When I first glanced at the designation, “North Carolina,” my mind flew back to the set of photographs from the waterfront resort at Wrightsville Beach, thinking I had made a connection. However, buried deep within the flowery text of this formal invitation was the date: 1937, too late to match with those Wrightsville Beach pictures.

Whoever the Most Reverend Eugene Joseph McGuinness of Raleigh, North Carolina, was—or how he connected to my Tully and Stevens family—I will have to set aside for another day’s musings. For now, he becomes a token of how widespread the circle of friends and acquaintances were for one humble homemaker in 1900s Chicago.

The Most Reverend Eugene Joseph McGuinness
Bishop-elect of Raleigh, North Carolina
Vice President of The Catholic Church Extension Society
requests the honor of your presence at the
Ceremony of his Consecration
His Eminence Dennis Cardinal Dougherty
Archbishop of Philadelphia
The Most Reverend William David O’Brien, D. D.
Titular Bishop of Calinda and Auxiliary of Chicago
The Most Reverend Hugh L. Lamb, D. D., V. G.
Auxiliary Bishop of Philadelphia
Sts. Peter + Paul Cathedral, Philadelphia, Pennsylvania
nine-thirty, Tuesday morning, December twenty-first
One thousand nine hundred and thirty-seven
The Most Reverend Francis Clement Kelley, D. D.
Bishop of Oklahoma City and Tulsa
will deliver the sermon


  1. Lots of higher up muckity mucks in this list!

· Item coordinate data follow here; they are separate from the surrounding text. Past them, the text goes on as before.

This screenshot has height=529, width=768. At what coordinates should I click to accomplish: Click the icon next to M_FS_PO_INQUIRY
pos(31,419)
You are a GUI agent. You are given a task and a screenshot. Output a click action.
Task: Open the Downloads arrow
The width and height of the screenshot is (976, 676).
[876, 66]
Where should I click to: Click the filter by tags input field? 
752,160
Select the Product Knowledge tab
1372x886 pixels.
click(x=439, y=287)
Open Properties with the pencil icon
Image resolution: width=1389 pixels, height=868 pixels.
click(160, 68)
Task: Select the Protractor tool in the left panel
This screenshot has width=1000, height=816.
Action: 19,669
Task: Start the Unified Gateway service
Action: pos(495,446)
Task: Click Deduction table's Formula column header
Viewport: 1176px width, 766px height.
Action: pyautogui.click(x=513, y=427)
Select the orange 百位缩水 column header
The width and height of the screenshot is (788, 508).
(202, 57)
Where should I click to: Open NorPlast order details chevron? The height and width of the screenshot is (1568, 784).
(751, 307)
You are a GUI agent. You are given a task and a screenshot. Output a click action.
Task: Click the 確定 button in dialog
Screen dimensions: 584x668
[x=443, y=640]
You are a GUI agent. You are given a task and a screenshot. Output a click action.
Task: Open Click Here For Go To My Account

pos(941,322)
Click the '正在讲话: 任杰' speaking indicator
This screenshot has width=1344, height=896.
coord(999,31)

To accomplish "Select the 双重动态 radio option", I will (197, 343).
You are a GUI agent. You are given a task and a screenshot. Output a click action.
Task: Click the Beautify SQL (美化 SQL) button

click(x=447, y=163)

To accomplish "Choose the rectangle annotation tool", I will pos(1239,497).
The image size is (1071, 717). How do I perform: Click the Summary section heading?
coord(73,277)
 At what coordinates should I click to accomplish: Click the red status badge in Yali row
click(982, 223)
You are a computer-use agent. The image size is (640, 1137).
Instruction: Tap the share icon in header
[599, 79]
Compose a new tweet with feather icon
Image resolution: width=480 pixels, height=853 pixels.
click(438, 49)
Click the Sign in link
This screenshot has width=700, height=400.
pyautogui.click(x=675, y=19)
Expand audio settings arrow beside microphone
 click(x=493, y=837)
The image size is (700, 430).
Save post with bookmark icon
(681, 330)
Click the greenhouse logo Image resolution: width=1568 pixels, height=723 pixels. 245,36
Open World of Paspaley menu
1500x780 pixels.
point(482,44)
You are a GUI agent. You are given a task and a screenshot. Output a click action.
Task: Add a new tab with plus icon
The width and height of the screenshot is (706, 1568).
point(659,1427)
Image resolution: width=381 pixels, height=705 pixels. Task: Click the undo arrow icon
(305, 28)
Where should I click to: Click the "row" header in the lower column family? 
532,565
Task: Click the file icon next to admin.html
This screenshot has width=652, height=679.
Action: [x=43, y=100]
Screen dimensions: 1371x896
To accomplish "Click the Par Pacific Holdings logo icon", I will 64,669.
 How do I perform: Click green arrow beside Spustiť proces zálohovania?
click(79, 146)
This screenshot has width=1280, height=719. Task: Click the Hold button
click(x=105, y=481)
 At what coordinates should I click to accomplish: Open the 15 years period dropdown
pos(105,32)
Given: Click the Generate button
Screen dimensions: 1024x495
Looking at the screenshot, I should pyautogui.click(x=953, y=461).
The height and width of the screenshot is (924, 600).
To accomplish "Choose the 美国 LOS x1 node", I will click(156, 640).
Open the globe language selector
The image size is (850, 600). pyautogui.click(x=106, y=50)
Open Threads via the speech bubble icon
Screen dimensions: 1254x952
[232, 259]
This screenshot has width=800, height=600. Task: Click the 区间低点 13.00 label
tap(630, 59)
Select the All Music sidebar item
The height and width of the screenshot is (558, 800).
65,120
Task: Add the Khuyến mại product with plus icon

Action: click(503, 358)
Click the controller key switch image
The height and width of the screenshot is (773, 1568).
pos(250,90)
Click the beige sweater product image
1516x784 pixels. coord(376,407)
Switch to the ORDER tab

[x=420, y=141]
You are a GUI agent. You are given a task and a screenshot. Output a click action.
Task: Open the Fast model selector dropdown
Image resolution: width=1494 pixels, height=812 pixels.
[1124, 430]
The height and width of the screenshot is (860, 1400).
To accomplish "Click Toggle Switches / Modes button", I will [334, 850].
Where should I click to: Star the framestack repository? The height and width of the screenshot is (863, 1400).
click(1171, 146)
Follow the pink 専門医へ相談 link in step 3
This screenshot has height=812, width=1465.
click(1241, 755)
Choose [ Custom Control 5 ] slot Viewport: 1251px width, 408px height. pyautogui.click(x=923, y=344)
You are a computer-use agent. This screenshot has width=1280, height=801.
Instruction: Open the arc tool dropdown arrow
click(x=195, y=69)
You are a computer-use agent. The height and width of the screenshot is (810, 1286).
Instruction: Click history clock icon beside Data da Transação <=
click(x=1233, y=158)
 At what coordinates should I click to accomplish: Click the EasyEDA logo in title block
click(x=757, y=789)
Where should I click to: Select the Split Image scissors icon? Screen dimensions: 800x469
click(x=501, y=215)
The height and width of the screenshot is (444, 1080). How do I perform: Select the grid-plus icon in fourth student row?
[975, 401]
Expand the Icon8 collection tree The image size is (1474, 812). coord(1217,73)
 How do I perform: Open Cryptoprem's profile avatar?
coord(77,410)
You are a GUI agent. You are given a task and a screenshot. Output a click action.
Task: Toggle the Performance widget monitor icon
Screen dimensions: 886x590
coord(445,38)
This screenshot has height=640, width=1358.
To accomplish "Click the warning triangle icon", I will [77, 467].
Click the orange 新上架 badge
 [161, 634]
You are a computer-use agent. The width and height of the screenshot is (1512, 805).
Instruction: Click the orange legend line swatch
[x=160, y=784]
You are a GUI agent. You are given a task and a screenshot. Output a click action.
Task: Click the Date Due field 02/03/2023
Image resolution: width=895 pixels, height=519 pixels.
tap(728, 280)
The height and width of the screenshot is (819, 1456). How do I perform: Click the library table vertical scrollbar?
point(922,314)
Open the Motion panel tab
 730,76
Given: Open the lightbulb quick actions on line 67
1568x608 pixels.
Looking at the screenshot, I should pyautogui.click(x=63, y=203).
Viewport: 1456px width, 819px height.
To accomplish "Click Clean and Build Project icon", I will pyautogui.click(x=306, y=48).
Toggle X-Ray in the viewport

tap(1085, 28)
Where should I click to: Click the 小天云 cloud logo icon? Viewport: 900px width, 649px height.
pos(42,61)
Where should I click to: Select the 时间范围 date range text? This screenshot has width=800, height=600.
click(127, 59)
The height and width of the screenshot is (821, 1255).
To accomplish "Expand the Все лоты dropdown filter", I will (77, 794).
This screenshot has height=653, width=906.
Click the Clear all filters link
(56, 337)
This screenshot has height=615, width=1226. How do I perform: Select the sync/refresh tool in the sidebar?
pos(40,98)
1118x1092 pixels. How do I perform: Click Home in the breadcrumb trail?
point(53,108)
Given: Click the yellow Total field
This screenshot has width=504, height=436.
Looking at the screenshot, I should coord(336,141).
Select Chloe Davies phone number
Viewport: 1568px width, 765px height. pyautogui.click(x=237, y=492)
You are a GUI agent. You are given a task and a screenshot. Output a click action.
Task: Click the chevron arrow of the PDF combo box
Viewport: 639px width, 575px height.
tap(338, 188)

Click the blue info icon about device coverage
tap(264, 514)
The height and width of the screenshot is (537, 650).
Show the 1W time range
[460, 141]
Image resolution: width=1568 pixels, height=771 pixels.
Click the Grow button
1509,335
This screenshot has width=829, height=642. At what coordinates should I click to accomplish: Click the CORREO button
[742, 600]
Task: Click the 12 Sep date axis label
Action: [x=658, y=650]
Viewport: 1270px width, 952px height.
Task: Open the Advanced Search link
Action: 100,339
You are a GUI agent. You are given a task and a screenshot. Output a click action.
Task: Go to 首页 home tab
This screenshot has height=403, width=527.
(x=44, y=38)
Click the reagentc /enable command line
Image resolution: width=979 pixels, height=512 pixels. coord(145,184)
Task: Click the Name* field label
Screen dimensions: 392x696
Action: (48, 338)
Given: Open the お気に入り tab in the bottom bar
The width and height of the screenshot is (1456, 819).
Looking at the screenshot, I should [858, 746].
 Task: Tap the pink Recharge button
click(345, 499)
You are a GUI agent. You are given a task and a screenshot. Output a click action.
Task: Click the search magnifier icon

    A lot of them stem from the poor coal mine regions of Pennsylvania. The Chicago link seems to be to a charitable outfit, The Catholic Church Extension Society (based in Chicago).

    Reading of its history doesn't shed much light (for me) but it is of some interest:

    1. Thanks for the link, and bio of Bishop Kelley, Iggy. It appears Bishop McGuinness later followed Bishop Kelley in assuming his position in Oklahoma City. Interesting how all these professional roots seem to go back to Chicago.